Il note toutefois un autre point commun fondamental entre les deux mouvances, soit le rejet d’une forme d’autoritarisme.

« Ce qui est contesté, c’est la façon, précise-t-il. C’est ce côté très autoritaire dans la gestion de la crise sanitaire. Cette volonté d’encadrer la vie quotidienne. D’imposer des décisions qui viennent d’Emmanuel Macron, sans discussion préalable, sans débat démocratique. Et ça, je pense que c’est quelque chose qui est au cœur du mouvement de contestation qu’on connaît. Et c’est le point de connexion que je fais avec les gilets jaunes, ainsi qu’avec le mouvement contre la réforme des retraites. »

Réforme contestée à laquelle Macron n’a d’ailleurs pas renoncé, et qu’il compte mener à terme au retour des vacances, avec tous les risques que cela implique à moins d’un an de l’élection présidentielle.

Baisse de fréquentation

L’imposition du passeport sanitaire, entrée en vigueur depuis une semaine dans le milieu de la culture, a eu des effets immédiats, notamment dans le secteur du cinéma, où on aurait observé une baisse de la fréquentation allant « au-delà » de 50 %.

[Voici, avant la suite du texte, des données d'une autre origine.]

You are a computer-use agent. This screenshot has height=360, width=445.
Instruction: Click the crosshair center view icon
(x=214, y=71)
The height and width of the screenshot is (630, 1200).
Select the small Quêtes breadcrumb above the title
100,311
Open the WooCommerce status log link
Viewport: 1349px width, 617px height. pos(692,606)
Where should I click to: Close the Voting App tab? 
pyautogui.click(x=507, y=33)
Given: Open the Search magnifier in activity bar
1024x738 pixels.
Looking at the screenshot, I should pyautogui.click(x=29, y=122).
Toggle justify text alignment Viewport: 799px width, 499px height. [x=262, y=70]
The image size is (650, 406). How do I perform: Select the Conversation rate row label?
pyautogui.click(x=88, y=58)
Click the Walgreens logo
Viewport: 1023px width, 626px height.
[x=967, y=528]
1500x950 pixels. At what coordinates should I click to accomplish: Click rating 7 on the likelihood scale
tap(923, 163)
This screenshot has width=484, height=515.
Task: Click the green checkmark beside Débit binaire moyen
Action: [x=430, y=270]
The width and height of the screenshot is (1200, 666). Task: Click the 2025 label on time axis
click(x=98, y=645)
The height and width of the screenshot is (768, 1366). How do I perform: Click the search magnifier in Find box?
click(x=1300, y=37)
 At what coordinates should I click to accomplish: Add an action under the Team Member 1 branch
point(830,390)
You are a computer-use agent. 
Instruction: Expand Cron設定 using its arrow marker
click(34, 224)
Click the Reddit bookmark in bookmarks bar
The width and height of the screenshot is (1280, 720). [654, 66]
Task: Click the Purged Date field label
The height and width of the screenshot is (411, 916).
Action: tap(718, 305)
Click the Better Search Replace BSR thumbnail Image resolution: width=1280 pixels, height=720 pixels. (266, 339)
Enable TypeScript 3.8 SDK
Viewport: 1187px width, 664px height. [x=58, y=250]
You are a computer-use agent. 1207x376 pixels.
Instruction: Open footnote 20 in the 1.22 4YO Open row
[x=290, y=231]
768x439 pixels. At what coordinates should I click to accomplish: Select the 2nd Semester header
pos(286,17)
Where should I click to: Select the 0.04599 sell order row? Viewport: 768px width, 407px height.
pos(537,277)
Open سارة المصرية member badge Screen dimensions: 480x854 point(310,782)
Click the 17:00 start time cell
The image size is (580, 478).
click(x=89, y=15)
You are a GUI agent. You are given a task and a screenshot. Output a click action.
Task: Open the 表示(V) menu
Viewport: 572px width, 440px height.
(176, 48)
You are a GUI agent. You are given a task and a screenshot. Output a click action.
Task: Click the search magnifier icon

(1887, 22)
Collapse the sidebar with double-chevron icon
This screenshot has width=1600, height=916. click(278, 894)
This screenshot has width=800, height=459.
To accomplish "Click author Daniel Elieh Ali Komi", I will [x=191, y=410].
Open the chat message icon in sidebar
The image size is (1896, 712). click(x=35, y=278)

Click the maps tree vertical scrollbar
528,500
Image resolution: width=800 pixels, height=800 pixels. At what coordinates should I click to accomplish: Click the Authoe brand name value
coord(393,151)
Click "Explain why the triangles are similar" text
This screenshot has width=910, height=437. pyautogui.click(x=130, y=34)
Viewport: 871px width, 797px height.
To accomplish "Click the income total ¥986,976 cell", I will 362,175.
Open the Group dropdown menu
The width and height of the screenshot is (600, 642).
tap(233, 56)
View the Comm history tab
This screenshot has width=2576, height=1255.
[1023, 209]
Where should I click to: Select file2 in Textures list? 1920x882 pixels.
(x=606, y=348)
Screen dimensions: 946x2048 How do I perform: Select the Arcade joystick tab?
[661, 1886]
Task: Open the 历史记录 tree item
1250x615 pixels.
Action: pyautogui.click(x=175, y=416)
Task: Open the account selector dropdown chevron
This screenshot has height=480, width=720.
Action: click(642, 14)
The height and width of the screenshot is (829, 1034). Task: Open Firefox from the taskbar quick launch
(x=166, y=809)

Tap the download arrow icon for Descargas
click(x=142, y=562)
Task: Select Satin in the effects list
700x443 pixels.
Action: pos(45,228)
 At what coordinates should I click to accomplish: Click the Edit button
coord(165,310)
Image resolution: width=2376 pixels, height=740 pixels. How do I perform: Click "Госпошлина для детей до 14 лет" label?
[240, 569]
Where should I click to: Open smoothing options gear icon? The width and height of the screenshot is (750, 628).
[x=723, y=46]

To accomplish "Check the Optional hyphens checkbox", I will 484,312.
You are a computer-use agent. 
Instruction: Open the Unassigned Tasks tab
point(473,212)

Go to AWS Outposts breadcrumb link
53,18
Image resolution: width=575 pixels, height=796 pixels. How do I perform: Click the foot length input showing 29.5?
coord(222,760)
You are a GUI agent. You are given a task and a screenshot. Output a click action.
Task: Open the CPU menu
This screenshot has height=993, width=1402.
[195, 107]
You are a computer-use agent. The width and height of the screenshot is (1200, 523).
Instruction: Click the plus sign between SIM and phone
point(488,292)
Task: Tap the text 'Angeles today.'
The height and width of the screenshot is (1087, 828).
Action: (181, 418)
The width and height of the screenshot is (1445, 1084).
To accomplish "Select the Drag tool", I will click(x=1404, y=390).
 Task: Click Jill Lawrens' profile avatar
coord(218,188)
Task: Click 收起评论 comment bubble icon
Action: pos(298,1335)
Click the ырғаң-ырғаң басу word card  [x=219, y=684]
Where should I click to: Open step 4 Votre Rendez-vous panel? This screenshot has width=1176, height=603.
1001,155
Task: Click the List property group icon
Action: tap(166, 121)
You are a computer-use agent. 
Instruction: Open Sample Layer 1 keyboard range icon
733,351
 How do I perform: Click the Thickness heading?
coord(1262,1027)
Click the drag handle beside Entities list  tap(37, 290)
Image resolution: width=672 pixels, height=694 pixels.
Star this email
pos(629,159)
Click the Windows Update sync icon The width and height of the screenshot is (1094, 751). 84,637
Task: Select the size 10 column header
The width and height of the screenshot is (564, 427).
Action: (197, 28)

Il n’y a aucun doute à avoir : cette baisse est la conséquence directe de l’instauration du pass sanitaire.

Marc-Olivier Sebbag, délégué général de la Fédération nationale des cinémas français, à l’AFP

Du côté des grands musées parisiens, le choc est moindre, selon les établissements : joint par l’AFP, le Louvre explique avoir vu une légère baisse de fréquentation : - 17 % la semaine du 21 juillet par rapport à la semaine précédente.

La flambée des contaminations en France se poursuit avec 26 871 enregistrées mercredi, le chiffre le plus haut depuis la fin avril. À l’hôpital, le nombre de malades a atteint 7208 mercredi, soit 557 patients de plus en 24 heures, et 121 personnes ont été admises dans les services de soins critiques, portant le nombre total de malades de la COVID-19 dans ces services à 992. Quarante personnes sont décédées de la COVID en 24 heures.

Avec l’Agence France-Presse

50,5 % : proportion de la population française entièrement vaccinée en date de mardi

111 765 : morts causées par la COVID-19 en France

Source : ministère des Solidarités et de la Santé

En cas d’utilisation d’un faux passeport sanitaire, l’amende est de 135 euros. La sanction s’élèvera à six mois de prison et 3750 euros d’amende si cela se produit plus de 3 fois en 30 jours.